Stack velocity layers
If you recorded multiple strengths per note, SampleStack assigns them to velocity ranges so playing softly triggers the soft recording and playing hard triggers the hard one. You can adjust where the ranges split to taste, moving the crossover point until the transition between layers feels natural as you play harder.
Shape the amp envelope
Set the instrument’s amp envelope with the ADSR controls. You have two choices here:
- Match the synth. If you sampled short notes and want the instrument to behave like the original patch, dial the envelope to match how the synth responded.

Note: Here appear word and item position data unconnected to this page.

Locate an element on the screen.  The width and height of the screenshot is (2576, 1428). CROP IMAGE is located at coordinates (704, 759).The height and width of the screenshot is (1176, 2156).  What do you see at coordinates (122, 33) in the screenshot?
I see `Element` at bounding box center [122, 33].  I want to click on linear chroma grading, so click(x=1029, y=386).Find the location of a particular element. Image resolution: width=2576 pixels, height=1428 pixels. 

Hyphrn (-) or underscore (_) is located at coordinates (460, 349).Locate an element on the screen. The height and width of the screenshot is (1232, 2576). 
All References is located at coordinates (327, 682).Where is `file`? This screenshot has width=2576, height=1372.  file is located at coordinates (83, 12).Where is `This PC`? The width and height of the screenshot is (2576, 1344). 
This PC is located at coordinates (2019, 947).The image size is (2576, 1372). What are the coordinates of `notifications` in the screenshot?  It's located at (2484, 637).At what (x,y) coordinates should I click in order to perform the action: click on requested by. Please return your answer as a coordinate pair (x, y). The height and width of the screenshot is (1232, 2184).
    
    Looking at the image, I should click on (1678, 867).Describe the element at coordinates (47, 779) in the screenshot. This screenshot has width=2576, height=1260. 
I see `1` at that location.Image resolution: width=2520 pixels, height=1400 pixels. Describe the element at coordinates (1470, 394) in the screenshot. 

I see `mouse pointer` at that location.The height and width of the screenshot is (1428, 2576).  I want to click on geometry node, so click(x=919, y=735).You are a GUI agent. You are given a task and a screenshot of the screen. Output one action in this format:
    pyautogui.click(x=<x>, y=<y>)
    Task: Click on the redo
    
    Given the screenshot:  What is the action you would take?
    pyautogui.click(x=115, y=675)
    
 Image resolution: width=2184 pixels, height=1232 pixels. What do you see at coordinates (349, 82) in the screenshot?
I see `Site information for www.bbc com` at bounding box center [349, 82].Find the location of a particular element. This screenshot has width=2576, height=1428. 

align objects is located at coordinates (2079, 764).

- Reshape it. Because the envelope is applied on playback, you can give the sampled instrument a different shape than the source, for instance a slow attack on a patch you recorded as a quick pluck.
Preview the envelope as you set it so you can hear the attack and release land.
Preview before you export
Play the instrument over MIDI, your computer keyboard, or the mouse. Preview is polyphonic with 16 voices, so you can play chords and hear how held notes and releases overlap, and there’s a virtual pitch bend wheel to check bends. This is the moment to catch anything off: a zone that jumps in timbre, a velocity split that feels wrong, an envelope that’s too fast. Fix it here rather than after export.
Export the instrument
When it plays the way you want, export it. SampleStack builds the instrument once and writes it to whatever format you need:
- SFZ for broad compatibility and no lock-in.
- SoundFont 2 for a single self-contained file.
- Decent Sampler for a finished instrument with artwork and controls, on a free player.
- Ableton Sampler to drop it straight into Live.
- Disting EX and NT to play it from a Eurorack rack.
A built-in matrix shows exactly what each format keeps before you export, so you can confirm your velocity layers, envelope, and loops survive the trip. See the full comparison if you’re deciding.
Tips
- Sample more than you think you need. Extra notes across the range are the single biggest thing that makes a sampled synth sound natural instead of stretched.
- Record the tail every time. You can always trim a long recording later. You can’t add back a release you didn’t capture.
- Keep levels consistent across the set. It saves you balancing every zone by hand and preserves the real dynamics between notes.
- Export more than one format. The same instrument can be an SFZ for general use, a Decent Sampler preset to share, and a Disting card for the rack. Building it once and exporting several times costs nothing.
FAQ
How many notes should I sample from a synth? A common approach is one sample every three semitones (a minor third). Every two to four semitones is the usual sweet spot, and more samples always sound better than fewer.
Do I need special hardware to sample a synth? Just a way to record the synth’s audio (an audio interface for hardware, or your DAW for software) and SampleStack to map it. No dedicated sampling hardware.
How long should each sampled note be? Long enough to capture the sound and its release tail. A second or two for plucks; several seconds for pads, with a loop if you want indefinite sustain.
Should I sample in mono or stereo? Match the source. Keep stereo for wide or moving patches; mono is fine for mono sounds. SampleStack’s software formats preserve stereo.
Can I capture velocity or filter movement? Velocity yes, by recording a few strengths per note. Ongoing movement is baked into what you record, so record long enough to capture it or add it back with modulation in the player.
What format should I export as? It depends on the destination: SFZ for compatibility, SoundFont 2 for one file, Decent Sampler to share, Ableton Sampler for Live, Disting for Eurorack. SampleStack exports to any of them from one instrument.